Personal information
- Date of birth: 9 December 1973 (age 51)
- Place of birth: Venaria Reale, Italy
- Position(s): Forward

Youth career
- Juventus

Senior career*
- Years: Team / Apps / (Gls)
- 1993–1997: Pro Vercelli / 114 / (31)
- 1997–1999: Empoli / 3 / (0)
- 1997–1998: → Giulianova (loan) / 25 / (13)
- 1998–1999: → Reggina (loan) / 29 / (15)
- 1999–2000: Ternana / 33 / (10)
- 2000–2002: Pescara / 26 / (4)
- 2000–2001: → Piacenza (loan) / 24 / (7)
- 2002–2003: SPAL / 27 / (9)
- 2003–2004: Messina / 8 / (0)
- 2004: SPAL / 12 / (3)
- 2004–2005: Ivrea / 31 / (8)
- 2005–2007: Pro Patria / 60 / (13)
- 2007–2012: Alessandria / 144 / (58)

= Fabio Artico =

Italian footballer (born 1973)

Fabio Artico (born 9 December 1973) is an Italian former footballer.

==Biography==
Born in Venaria Reale, the Province of Turin, Piedmont, Artico started his career at Juventus Turin and left for Pro Vercelli in 1993, where he won Serie D champion.

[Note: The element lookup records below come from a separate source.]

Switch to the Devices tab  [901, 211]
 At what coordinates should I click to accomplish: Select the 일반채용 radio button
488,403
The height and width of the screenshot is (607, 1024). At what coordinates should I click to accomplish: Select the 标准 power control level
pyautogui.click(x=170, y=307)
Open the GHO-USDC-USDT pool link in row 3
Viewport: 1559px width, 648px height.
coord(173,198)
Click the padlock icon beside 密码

He played 3 more Serie C2 seasons for the Piedmontese club before left for Empoli of Serie A in 1997. After played twice at Serie A, in October he left on loan to Serie C1 side Giulianova. In the next season, he played once at 1998–99 Serie A before left for Serie B side Reggina, where he won promotion to Serie A. In 1999–2000 season he signed a 3-year contract with Ternana, also at Serie B. In 2000–01 season he left for Pescara and played 3 Serie B matches before left on loan to league rival Piacenza where he won Serie B runner-up. In 2001–02 season he returned to Pescara for Serie C1 (Group B) season. In next season, he left for SPAL of Serie C1 (Group A).

In 2003–04 season her left for Serie B side Messina but in mid-season returned to SPAL. In 2004–05 season, he left for Serie C2 side Ivrea. From 2005, he played two seasons at Serie C1 for Pro Patria. In 2007–08 season, he left for Alessandria of Serie D and followed the team promoted to Lega Pro Prima Divisione in 2009.